What you need to do → Each line holding the word "will" must appear in the answer, copied from the entries.

== Supplied data

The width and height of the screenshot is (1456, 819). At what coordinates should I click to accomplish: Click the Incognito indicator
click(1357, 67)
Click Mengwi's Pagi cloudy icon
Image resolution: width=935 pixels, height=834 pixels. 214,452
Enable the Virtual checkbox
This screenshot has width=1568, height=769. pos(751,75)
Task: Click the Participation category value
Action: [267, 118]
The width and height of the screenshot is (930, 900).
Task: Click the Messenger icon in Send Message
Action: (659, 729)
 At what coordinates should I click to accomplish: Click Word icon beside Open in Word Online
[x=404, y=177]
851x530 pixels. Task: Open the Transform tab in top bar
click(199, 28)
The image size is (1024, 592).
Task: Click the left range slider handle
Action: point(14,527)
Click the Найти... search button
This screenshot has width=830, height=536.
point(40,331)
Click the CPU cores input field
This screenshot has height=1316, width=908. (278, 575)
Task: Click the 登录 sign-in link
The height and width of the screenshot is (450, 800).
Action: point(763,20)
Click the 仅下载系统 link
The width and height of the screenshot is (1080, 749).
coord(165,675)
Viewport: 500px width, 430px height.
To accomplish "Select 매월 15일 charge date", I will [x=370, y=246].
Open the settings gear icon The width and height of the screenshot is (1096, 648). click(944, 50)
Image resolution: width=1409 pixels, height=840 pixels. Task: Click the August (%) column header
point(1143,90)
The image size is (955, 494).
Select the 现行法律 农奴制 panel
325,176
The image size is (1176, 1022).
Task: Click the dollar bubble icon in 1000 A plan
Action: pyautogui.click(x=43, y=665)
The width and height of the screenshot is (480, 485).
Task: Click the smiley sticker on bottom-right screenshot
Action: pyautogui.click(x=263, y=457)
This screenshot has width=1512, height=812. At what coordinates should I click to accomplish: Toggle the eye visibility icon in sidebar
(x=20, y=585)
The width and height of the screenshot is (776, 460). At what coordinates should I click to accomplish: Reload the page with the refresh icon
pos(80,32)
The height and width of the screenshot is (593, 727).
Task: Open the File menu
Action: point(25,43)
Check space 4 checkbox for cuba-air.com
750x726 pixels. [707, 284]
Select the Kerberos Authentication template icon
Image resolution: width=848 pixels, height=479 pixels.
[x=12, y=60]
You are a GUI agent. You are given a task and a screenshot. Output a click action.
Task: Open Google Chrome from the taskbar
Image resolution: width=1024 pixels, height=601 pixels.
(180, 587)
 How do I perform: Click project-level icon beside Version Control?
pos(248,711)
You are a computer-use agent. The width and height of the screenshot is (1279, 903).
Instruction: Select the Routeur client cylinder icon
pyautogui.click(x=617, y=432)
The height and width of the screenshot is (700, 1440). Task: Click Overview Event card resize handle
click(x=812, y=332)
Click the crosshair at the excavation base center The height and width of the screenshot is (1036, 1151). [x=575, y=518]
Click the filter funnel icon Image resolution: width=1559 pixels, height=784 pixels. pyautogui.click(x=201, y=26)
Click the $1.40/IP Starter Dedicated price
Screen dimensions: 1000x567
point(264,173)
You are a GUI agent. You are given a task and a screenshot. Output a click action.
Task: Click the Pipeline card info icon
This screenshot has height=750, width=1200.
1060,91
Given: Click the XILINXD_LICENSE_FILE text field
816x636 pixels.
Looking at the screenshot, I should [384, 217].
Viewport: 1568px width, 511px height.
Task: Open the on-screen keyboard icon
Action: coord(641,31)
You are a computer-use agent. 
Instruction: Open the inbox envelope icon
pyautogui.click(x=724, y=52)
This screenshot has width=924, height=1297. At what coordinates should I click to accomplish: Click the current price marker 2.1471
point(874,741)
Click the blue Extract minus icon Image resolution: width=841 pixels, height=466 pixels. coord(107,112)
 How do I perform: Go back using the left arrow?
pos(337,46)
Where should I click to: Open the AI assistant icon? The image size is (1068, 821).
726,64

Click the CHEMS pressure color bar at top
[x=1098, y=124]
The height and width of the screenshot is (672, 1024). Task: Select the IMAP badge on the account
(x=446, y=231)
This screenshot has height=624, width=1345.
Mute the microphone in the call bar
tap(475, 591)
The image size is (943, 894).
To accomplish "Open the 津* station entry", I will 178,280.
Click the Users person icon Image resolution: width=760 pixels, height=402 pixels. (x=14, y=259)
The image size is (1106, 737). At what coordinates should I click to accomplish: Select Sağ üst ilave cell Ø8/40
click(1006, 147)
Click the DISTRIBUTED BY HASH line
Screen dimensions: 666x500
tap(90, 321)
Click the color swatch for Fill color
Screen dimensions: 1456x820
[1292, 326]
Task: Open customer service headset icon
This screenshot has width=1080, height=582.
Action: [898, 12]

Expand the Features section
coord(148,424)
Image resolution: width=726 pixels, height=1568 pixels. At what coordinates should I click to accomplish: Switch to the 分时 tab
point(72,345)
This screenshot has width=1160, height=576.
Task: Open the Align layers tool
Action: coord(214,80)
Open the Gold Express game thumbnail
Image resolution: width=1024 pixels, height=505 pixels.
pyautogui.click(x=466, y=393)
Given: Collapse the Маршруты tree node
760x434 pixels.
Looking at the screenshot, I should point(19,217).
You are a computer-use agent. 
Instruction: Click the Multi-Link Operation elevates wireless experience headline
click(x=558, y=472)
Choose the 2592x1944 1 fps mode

====

Expected answer →
To accomplish "Select 매월 15일 charge date", I will [x=370, y=246].
To accomplish "Open the 津* station entry", I will 178,280.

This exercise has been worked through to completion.